A function to read our SERVER_STATS file, which we simple source. We log the before and after data as a sanity check if we ever need to debug the reason for a reboot.

0029 # restart_process()
0030 #
0031 # Stop any existing process by the same name and then start a new one.
0032 function restart_process {
0033   # Ensure we create a new stats file
0034   rm $STATS
0035   # If process is running
0036   res="$(ps ax | grep $PROC | grep -v grep)"
0037   if [ ! "${res:-null}" = null ]; then
0038     pid="$(echo $res | awk '{print $1}')"
0039     log "Trying to kill process $pid"
0040     kill $pid
0041   fi
0042   log "Trying to start process $PROC"
0043   bash server.sh &
0044 }

We assume the process name PROGRAM_NAME is unique. We attempt to find it, then kill it. We then restart our server script, in this case called server.sh. We wrap the server program in a small wrapper script simply because we may want to pass new parameters to the process.
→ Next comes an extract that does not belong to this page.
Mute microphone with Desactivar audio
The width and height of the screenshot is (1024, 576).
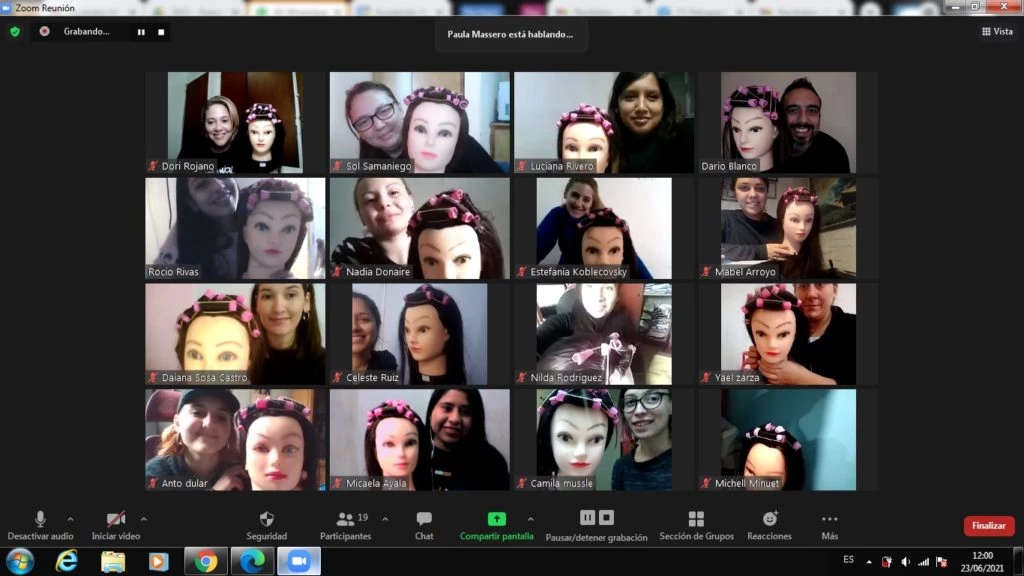pyautogui.click(x=40, y=525)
NOTE: We purposely delete the SERVER_STATS file and wait for the server program to write a new one. If the server fails to reboot for some reason, we don’t want to fool ourselves with old data.

0045 # rebuild_program
0046 #
0047 # Rebuild the program.
0048 function rebuild_program {
0049   root="$(pwd)"
0050   cd "SOURCE_CODE"
0051     make clean && make install
0052   cd "$root"
0053 }

Perform some rebuilding. In this case it is just a simple Makefile.

0054 # ensure_safe()
0055 #
0056 # Make sure the program is not in active use.
0057 function ensure_safe {
0058   read_config
0059   while [ ! $n_clients -eq "0" ]; do
0060     log "Waiting to rebuild and reboot server, n_clients = $n_clients"
0061     sleep 30
0062     read_config
0063   done
0064 }

Loop and wait until it is safe to do something with the server. Once we hit this function we are simply waiting to perform a restart when the correct conditions are met. In this case, we wait for all of the clients to disconnect.

0065 # Restart process by default
0066 restart_process

The first thing we ever do is reboot the server. We kill any existing processes and then start the server program.

0067 # Infinite loop
0068 while :
0069 do
0070   # Fetch the latest changes
0071   git fetch
0072   # Check whether pull required
0073   if [ $(git rev-parse HEAD) != $(git rev-parse @{u}) ]; then
0074     # Pull the latest changes
0075     git pull
0076     # Rebuild the files
0077     ensure_safe
0078     rebuild_program
0079     # Restart the process
0080     restart_process
0081   else
0082     log "No changes"
0083   fi
0084   # Check if process is running
0085   res="$(ps ax | grep $PROC | grep -v grep)"
0086   if [ "${res:-null}" = null ]; then
0087     # As it's not running, rebuild and restart it
0088     make && restart_process
0089     # Do another loop shortly
0090     log "Failed build detected, quick reboot"
0091     sleep 30
0092   else
0093     # Sleep for 5 minutes and check again
0094     log "Nothing to do, sleeping"
0095     sleep 300
0096   fi
0097 done

This is the main loop. Here we are checking whether there are some changes in git every 5 minutes (300 seconds to be friendly to the Git server). If we detect there are some changes, we pull in the latest code, ensure there are no active users, rebuild and restart.

If not pulling in changes we simple ensure the process is running. If the sever program is not running, we increase our checking loop to every 30 seconds.

This is not foolproof and you should adjust this for your exact needs. Do not blindly use this script without first reading and understanding it.

Use at your own risk.

Improvements

In the future I would make the following improvements:

Unique ID - Each server should generate a unique ID so that they are uniquely addressable.
Better timestamp - Currently the timestamp only has 1 second accuracy, we can do better than this.
Log to disk - Encase of a server crash, it would be great to log this to the disk.
Send log via email - If the process is failing to run or crashing it could be great to send an email to an engineer. In this case it would be great to send the log via email - along with the unique server ID.

Anyway, I will continue to iterate on the design. I do not want to make it more complex - the benefit of this script is it’s incredible simplicity. It’s not smart enough to cause too much trouble. Sure, there are some edge cases, but they are fairly obvious edge cases.